Elle me dit qu’elle est très malade et que je dois partir tout de suite chez ma
grand-mère maternelle, qui me fait très peur. Mes frères, eux, seront chez
l’une ou l’autre de mes tantes.
Je suis terrorisée à
l’idée que ma mère pourrait mourir, et persuadée que nous serons alors tous les
quatre séparés. Lorsqu’après seulement trois mois, nous pouvons rentrer à la
maison, elle est encore très fatiguée et nous confirme qu’effectivement elle a
failli mourir, mais que l’idée qu’elle ne pouvait pas nous laisser complètement
orphelins l’a aidée à rester en vie. Pour nous, elle a abrégé sa convalescence,
mais nous devons être très sages.
— C’est à
ce moment- là qu’elle abandonne peu à peu son métier de pédicure pour
entrer comme comptable dans l’entreprise familiale de peinture à Aubervilliers,
entreprise dirigée par son frère aîné. On lui assure qu’elle pourra rester à la
maison pendant les vacances, qu’elle gagnera mieux sa vie qu’en restant
pédicure.
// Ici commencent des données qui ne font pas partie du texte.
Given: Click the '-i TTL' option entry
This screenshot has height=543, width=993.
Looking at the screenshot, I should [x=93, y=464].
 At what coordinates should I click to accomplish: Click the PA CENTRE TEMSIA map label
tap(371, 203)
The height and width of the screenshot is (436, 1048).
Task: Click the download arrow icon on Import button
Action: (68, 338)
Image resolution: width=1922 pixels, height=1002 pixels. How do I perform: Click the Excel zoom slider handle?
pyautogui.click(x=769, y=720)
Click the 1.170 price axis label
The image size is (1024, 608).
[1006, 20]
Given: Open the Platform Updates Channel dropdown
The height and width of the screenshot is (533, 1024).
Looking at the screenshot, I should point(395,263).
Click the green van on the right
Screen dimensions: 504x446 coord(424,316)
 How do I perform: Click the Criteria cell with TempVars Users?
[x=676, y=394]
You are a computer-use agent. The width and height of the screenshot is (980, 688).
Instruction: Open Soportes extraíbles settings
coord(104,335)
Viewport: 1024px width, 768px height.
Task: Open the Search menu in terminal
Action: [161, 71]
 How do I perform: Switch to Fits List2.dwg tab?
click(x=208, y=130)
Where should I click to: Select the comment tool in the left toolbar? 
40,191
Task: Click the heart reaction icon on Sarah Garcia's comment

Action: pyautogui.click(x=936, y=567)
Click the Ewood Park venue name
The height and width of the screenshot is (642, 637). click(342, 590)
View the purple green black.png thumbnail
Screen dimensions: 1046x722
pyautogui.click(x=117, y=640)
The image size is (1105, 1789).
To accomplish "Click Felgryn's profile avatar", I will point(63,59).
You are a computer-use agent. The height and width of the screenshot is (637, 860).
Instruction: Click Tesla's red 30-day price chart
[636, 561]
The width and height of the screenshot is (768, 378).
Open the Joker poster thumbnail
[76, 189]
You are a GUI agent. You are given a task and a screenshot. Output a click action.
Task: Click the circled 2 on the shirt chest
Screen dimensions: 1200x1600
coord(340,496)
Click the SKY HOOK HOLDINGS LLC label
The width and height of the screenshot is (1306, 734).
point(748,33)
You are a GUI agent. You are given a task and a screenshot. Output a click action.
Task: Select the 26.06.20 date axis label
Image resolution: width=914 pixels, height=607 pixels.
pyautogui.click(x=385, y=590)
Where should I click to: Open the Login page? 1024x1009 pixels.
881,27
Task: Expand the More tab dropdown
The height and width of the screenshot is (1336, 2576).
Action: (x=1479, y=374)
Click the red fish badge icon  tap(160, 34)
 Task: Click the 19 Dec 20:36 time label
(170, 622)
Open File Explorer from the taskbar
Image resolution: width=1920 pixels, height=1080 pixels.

Mais il n’en sera rien en réalité.
—Le 8 mai 1945, je suis
seule à la maison lorsque toutes les cloches se mettent à carillonner. La
guerre est finie. Mais pour moi, cela n’a pas grand sens. Avec les Américains,
nous sommes toujours dans l’occupation, et ils sont même plus encombrants que
les Allemands. Rien n’a vraiment changé et ma mère est toujours aussi pauvre.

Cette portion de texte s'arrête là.